À faire 1:
D'après l'article sur le renouvellement des lunettes, à quelle date l'avenant est-il paru au « Journal Officiel » ?
À faire 2:
Selon l'article sur le renouvellement des lunettes, pourquoi le Dr Bour juge-t-il que l'expérimentation avec le médecin généraliste va dans la mauvaise direction ? Répondez en une à trois phrases.

Extrait source:
========

À l’avenir, les médecins généralistes pourront-ils renouveler des lunettes en lien avec les seuls orthoptistes ? C’est en tout cas ce que souhaite expérimenter l’assurance-maladie dans les maisons de santé. Au grand mécontentement des ophtalmologistes.
« Nous regrettons de ne pas avoir été consultés sur ce projet qui risque de perturber l’équilibre de la filière de la santé visuelle. S’il devait être mis en œuvre, cela serait un changement majeur de direction dans le parcours de soins des patients », indique le Dr Thierry Bour, président du Syndicat national des Ophtalmologistes de France (SNOF).
Le projet figure dans un avenant à la convention nationale conclue entre l’assurance-maladie et les orthoptistes, paru le 23 juin au « Journal Officiel ». Cet avenant fait d’abord état de la mise en application du protocole « Muraine », validé par la Haute autorité de santé (HAS).
Dans le cadre de ce protocole les orthoptistes pourraient réaliser l'ensemble du bilan visuel (bilan oculomoteur, réfraction/AV, tonométrie, rétinographie) au sein de la maison de santé avant d’envoyer les éléments du bilan aux médecins ophtalmologistes, qui effectueraient l'interprétation et l'envoi de la prescription éventuelle au patient. « C’est un protocole qui va dans le bon sens dans le cadre d’une collaboration intelligente avec les orthoptistes en télémédecine », indique le Dr Bour.
Des compétences outrepassées ?
Mais l’avenant prévoit aussi une expérimentation du renouvellement de lunettes en lien avec un médecin généraliste au sein de la maison de santé. Dans ce cas, ce dernier orienterait le patient vers l'orthoptiste (avec élaboration d'une prescription) en vue d'un renouvellement de lunettes. « Une organisation spécifique au sein de la structure devra alors être mise en place pour la transmission au patient, le nécessitant, de la prescription de lunettes établie par le médecin généraliste mentionnant la nouvelle mesure de la correction à partir des examens réalisés par l'orthoptiste », précise l’avenant. Pour le Dr Bour, cette expérimentation va dans la mauvaise direction. « Le code de la santé publique stipule qu’un médecin ne peut prescrire qu’à partir de constatations qu’il a lui-même effectuées sans outrepasser ses compétences. Or, là, le généraliste ferait cette prescription à partir d’examens réalisés par l’orthoptiste, sans avoir la compétence pour analyser lui-même ces examens. C’est toujours la position qu’a eue le conseil de l’Ordre quand, par le passé, des opticiens ont souhaité s’adresser aux généralistes pour renouveler les lunettes », indique le président du SNOF.

========

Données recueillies
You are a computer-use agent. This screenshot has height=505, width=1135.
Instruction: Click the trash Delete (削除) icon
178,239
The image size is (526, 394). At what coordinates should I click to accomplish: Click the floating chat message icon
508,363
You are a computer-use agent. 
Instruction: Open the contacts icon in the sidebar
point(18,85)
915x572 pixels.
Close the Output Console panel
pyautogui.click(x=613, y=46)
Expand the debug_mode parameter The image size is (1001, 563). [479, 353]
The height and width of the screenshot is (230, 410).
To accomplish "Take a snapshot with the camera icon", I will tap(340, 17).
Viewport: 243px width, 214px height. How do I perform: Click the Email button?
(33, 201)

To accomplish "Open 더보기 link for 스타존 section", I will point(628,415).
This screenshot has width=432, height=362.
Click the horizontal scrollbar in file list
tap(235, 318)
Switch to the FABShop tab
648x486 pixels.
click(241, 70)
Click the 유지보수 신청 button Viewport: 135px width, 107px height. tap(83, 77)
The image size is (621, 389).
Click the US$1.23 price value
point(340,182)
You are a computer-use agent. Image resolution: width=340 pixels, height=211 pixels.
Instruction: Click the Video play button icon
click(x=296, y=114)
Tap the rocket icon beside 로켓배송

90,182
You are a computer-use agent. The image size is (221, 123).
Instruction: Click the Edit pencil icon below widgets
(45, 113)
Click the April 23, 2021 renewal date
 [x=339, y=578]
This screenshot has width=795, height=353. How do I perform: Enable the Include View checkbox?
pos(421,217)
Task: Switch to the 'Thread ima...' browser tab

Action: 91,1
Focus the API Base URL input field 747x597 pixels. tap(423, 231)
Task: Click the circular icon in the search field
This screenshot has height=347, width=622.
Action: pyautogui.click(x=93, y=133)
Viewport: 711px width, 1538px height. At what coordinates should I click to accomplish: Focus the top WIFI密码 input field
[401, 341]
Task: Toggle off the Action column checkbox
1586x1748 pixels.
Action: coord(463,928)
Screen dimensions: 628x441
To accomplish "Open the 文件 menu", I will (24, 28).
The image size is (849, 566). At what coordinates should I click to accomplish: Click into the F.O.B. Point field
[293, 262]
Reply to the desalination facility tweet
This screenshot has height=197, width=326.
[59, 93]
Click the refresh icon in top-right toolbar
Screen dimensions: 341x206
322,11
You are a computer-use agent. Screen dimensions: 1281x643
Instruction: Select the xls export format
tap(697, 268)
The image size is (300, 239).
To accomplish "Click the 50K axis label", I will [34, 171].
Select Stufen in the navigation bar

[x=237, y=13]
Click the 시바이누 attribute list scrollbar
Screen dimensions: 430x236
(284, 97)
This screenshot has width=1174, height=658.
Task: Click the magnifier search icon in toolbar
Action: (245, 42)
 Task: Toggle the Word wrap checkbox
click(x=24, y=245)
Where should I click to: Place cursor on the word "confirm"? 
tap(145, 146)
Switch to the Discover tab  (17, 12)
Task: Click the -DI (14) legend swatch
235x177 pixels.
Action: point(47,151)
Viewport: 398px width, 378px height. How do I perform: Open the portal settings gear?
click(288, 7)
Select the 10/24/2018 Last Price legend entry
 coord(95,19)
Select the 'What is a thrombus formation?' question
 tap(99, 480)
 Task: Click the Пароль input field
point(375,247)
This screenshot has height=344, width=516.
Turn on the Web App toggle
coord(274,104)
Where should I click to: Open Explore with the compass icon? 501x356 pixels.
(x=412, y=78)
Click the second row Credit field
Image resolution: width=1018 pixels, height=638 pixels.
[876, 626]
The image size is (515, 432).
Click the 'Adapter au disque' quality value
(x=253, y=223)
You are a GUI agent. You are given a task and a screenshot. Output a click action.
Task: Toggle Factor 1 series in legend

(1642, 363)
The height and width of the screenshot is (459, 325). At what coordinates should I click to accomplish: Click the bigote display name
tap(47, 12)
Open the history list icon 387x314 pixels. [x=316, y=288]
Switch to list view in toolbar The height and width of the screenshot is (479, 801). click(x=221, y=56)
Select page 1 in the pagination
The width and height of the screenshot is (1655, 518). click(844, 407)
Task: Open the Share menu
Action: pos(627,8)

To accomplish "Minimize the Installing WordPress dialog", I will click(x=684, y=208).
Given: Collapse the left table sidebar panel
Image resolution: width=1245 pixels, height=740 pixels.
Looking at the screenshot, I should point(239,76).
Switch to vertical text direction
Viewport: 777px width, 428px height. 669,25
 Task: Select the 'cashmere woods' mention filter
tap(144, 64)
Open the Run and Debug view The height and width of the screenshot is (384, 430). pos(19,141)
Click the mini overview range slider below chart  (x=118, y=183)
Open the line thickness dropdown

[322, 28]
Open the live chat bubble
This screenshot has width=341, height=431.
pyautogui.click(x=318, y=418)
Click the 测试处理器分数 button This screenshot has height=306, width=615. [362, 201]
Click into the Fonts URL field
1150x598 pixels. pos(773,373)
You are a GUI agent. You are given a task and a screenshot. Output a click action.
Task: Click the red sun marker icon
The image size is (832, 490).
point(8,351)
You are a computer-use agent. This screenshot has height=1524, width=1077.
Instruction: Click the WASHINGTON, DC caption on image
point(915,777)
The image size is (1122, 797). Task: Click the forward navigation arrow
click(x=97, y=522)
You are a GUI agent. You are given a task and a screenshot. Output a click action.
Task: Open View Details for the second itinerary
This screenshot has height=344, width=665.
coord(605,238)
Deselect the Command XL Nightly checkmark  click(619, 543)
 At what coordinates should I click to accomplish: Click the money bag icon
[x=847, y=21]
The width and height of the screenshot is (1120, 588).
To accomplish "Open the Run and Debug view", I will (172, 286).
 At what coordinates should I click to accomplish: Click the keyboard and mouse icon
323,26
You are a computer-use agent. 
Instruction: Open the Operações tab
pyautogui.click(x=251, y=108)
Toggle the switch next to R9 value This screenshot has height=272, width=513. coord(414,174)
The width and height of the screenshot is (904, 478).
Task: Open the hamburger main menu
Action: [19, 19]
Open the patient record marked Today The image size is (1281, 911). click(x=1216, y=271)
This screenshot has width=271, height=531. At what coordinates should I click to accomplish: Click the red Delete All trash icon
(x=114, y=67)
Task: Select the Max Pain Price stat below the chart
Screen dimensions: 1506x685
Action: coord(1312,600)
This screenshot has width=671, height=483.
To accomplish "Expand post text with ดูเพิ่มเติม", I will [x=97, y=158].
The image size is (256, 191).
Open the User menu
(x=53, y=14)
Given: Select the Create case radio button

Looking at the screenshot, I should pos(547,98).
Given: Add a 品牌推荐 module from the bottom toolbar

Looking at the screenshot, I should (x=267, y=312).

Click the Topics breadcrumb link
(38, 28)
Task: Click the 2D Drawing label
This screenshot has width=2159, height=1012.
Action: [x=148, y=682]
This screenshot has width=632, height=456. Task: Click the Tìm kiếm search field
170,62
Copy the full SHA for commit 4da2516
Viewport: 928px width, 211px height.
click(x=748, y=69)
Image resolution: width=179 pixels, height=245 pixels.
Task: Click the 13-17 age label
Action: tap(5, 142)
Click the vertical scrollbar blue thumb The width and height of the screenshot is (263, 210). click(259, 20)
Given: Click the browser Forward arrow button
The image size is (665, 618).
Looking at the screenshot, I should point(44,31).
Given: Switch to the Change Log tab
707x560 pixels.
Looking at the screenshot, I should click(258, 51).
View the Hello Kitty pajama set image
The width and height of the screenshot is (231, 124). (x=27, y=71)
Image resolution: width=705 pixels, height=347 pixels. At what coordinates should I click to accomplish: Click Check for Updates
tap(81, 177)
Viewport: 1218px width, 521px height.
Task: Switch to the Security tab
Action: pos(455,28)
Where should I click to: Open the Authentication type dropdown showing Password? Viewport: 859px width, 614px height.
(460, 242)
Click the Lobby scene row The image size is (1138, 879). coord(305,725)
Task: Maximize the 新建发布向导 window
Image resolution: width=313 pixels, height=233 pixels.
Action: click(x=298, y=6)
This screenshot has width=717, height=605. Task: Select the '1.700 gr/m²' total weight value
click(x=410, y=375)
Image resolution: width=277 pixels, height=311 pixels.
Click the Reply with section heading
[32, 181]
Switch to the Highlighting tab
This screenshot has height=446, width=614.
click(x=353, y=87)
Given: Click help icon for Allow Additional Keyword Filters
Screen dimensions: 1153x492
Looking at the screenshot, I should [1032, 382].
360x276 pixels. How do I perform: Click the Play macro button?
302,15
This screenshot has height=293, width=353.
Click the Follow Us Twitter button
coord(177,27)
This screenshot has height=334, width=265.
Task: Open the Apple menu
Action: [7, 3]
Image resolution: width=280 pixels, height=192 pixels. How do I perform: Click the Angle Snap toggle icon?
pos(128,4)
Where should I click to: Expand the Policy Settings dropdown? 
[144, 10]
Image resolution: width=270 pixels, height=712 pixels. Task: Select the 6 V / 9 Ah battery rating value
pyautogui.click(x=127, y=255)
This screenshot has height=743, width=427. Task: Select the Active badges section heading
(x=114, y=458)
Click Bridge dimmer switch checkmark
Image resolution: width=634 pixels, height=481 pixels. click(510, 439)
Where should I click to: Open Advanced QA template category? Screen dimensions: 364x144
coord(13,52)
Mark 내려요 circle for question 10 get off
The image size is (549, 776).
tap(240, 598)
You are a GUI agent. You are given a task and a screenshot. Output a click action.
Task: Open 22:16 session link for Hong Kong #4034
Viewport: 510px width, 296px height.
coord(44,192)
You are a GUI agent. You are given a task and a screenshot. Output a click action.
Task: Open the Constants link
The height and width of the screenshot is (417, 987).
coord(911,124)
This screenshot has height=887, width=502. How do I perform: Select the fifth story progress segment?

========

Résultat 1:
Le 23 juin.

Résultat 2:
Le code de la santé publique dit qu'un médecin ne peut prescrire qu'à partir de constatations qu'il a faites lui-même, sans outrepasser ses compétences. Or, ici, le généraliste prescrirait à partir d'examens réalisés par l'orthoptiste, sans avoir la compétence pour analyser lui-même ces examens.